33. Now I will rapidly give you two or three instances of her direct agency in this function. First, when she wants to make Penelope bright and beautiful; and to do away with the signs of her waiting and her grief. "Then Athena thought of another thing; she laid her into a deep sleep, and loosed all her limbs, and made her taller, and made her smoother, and fatter, and whiter than sawn ivory; and breathed ambrosial brightness over her face; and so she left her and went up to heaven." Fresh air and sound sleep at night, young ladies! You see you may have Athena for lady's maid whenever you choose. Next, hark how she gives strength to Achilles when he is broken with fasting and grief. Jupiter pities him and says to her, "'Daughter mine, are you forsaking your own soldier, and don't you care for Achilles any more? See how hungry and weak he is,—go and feed him with ambrosia.' So he urged the eager Athena; and she leaped down out of heaven like a harpy falcon, shrill-voiced; and she poured nectar and ambrosia, full of delight, into the breast of Achilles, that his limbs might not fail with famine; then she returned to the solid dome of her strong father." And then comes the great passage about Achilles arming—for which we have no time. But here is again Athena giving strength to the whole Greek army. She came as a falcon to Achilles, straight at him, a sudden drift of breeze; but to the army she must come widely, she sweeps around them all. "As when Jupiter spreads the purple rainbow over heaven, portending battle or cold storm, so Athena, wrapping herself round with a purple cloud, stooped to the Greek soldiers, and raised up each of them." Note that purple, in Homer's use of it, nearly always means "fiery," "full of light." It is the light of the rainbow, not the color of it, which Homer means you to think of.
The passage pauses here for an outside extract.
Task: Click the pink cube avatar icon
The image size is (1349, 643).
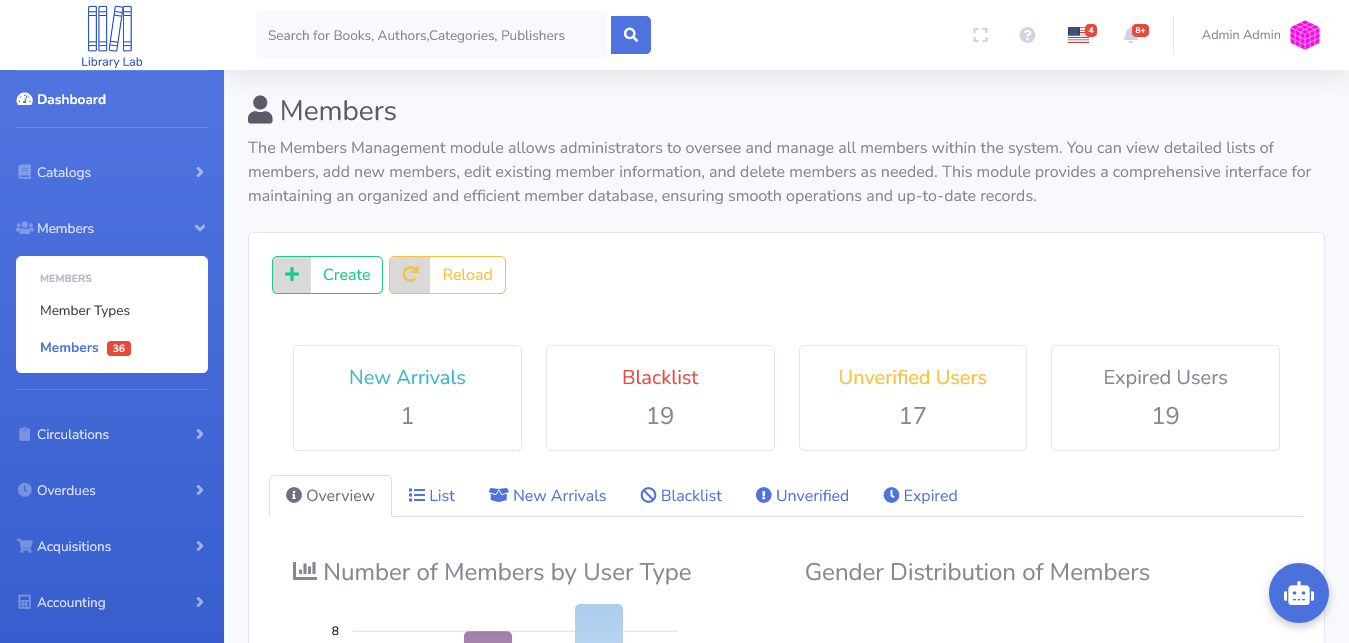Action: [1304, 34]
34. But the most curious passage of all, and fullest of meaning, is when she gives strength to Menelaus, that he may stand unwearied against Hector. He prays to her: "And blue-eyed Athena was glad that he prayed to her, first; and she gave him strength in his shoulders, and in his limbs, an she gave him the courage"—of what animal, do you suppose? Had it been Neptune or Mars, they would have given him the courage of a bull, or a lion; but Athena gives him the courage of the most fearless in attack of all creatures, small or great, and very small it is, but wholly incapable of terror,—she gives him the courage of a fly.